In his early years, Hoover built himself a loving family and a distinguished reputation as an ordained minister. He despised slavery and was a vocal supporter of women’s rights, ending capital punishment and advocating union rights for workers. These causes were all dwarfed in comparison by his fascination with spiritualism or in his words “the magnetic life in all of nature.”

It was in 1851 that trouble began to surface. You see, Hoover had developed this funny habit of telling people that he was in psychic communication with luminous beings from a higher plane of existence he referred to as “The Gleaming.” These other-worldly entities were beyond our primitive human understanding and Hoover was their designated “agent on earth.”

According to Hoover, The Gleaming wanted to revolutionize the mortal realm through electrical spiritual energy. They believed in uniting mankind with a global telepathic communication system similar to a mental Internet. It all sounded pretty legitimate, though not everyone thought so.

To the unanimous eye-rolling of his former peers, Hoover left the clergy and became a professional medium. Whispers from The Gleaming led him to the locations of the sick and the dying where he introduced his controversial “magnetic healing.” This involved placing his hands on the sickly and mentally directing magnetic forces to drive the pain out of their bodies.

If that doesn’t sound crazy enough, some of these cases of magnetic healing worked! Perhaps it was some form of psychosomatic behavior or freak coincidence. Regardless, the successful cases of magnetic healing attracted a sort of cult following to Hoover and his teachings that saw significant growth in only a few years.

Then in 1854, Hoover received a prophetic vision of The Gleaming’s master-stoke. The new spiritual priority of his growing organization was to create a device that would serve as their new God; a man-made savior. It was the Golden Calf all over again, but this time Moses wasn’t around to stop them.

The ultimate purpose of this machine-god, much like Hoover himself, was notably vague. The device was designed to function as some kind of “electric thinking machine”, working like how a modern-day computer may be expected to function only on a cosmic scale. It would produce all the free energy the world would ever need, powering all other machines endlessly.

The mechanism would not only harness spiritual electricity but also house an as-yet-unborn soul set to remake the world, ushering the luminous plane into the mortal realm. The activation of the mechanism would strip away the last of humanity’s limitations and signify the fulfillment of their new God-like abilities.

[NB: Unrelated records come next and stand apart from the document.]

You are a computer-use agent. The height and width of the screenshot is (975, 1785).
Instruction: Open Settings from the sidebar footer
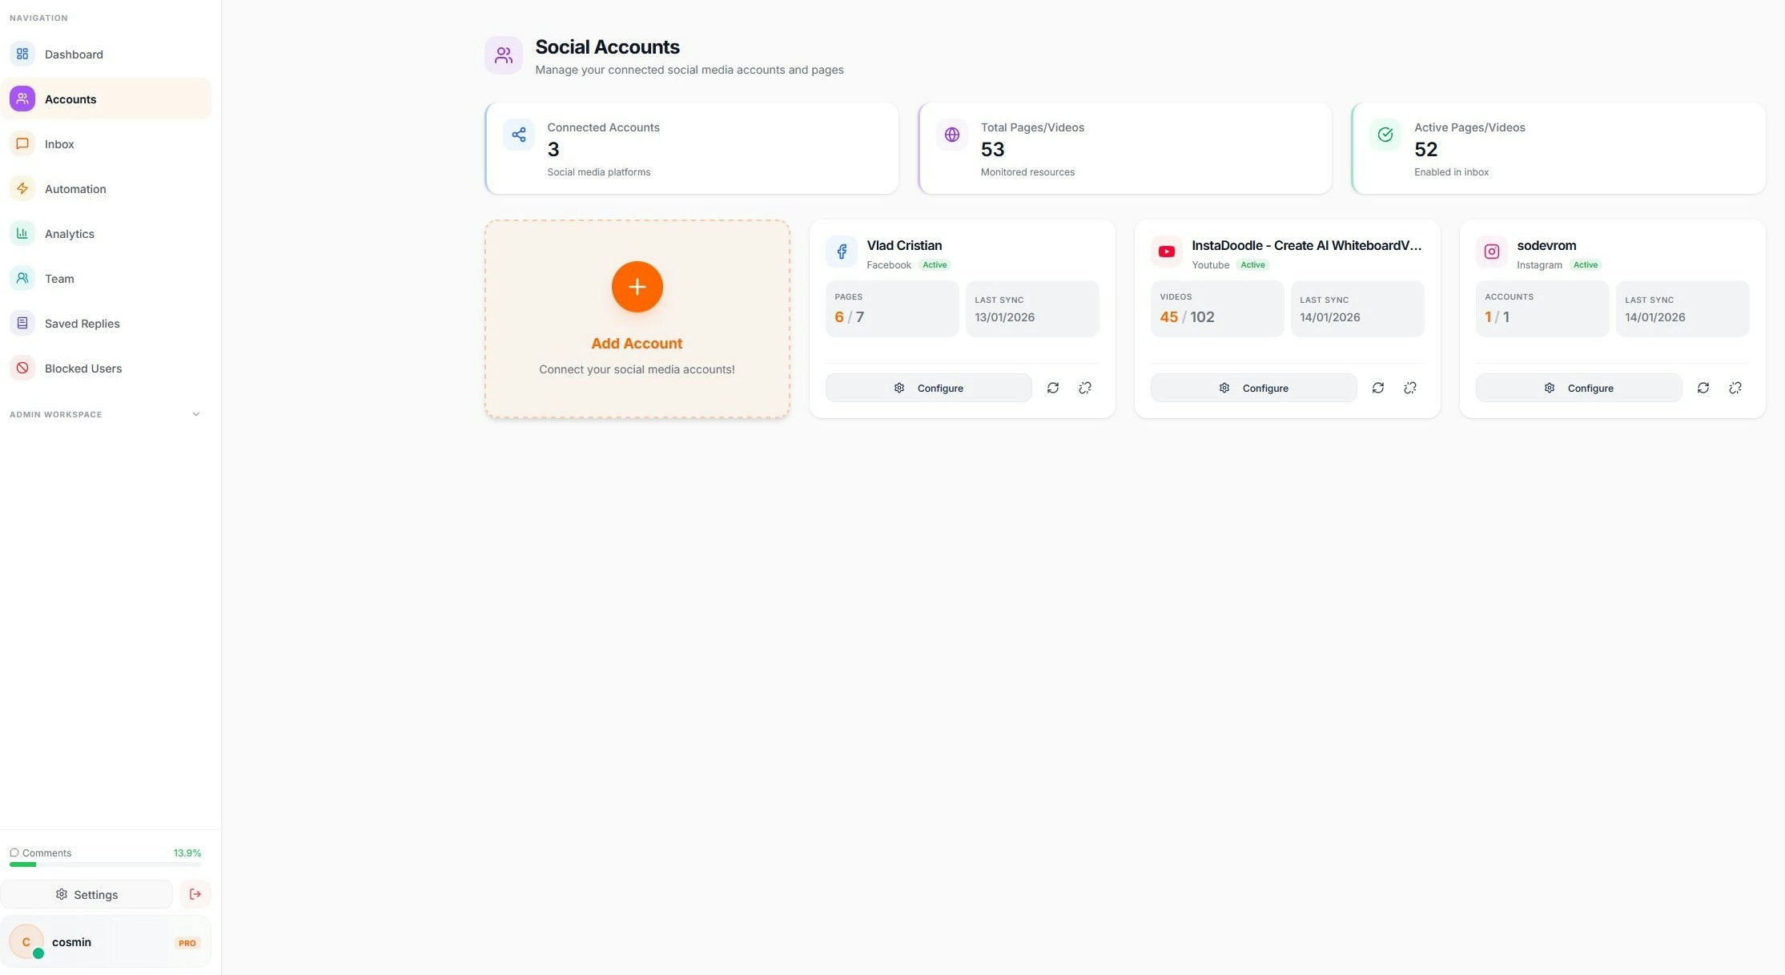pos(86,893)
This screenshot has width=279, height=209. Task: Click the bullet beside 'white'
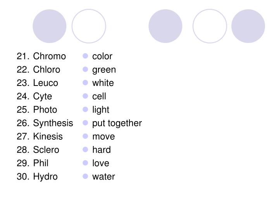click(x=85, y=83)

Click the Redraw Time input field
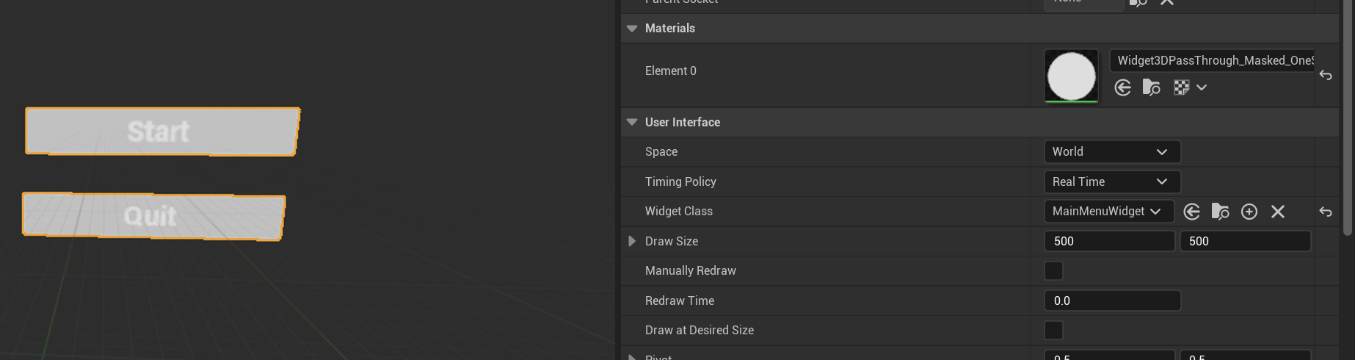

You know, that old chestnut.

So like the rational people they were, Hoover and his gaggle of magnetic spiritualists followed The Gleaming’s instructions and built their new 6-foot tall God out of $2,000 worth of zinc batteries, metal balls, and thousands of copper wires, encasing it in a wooden frame.

That brings us to our exhibit over here. Do you understand now? That’s what you’ve all been staring at for the past few minutes. Behind me is the actual God-Machine built by Samuel Dee Hoover and his followers.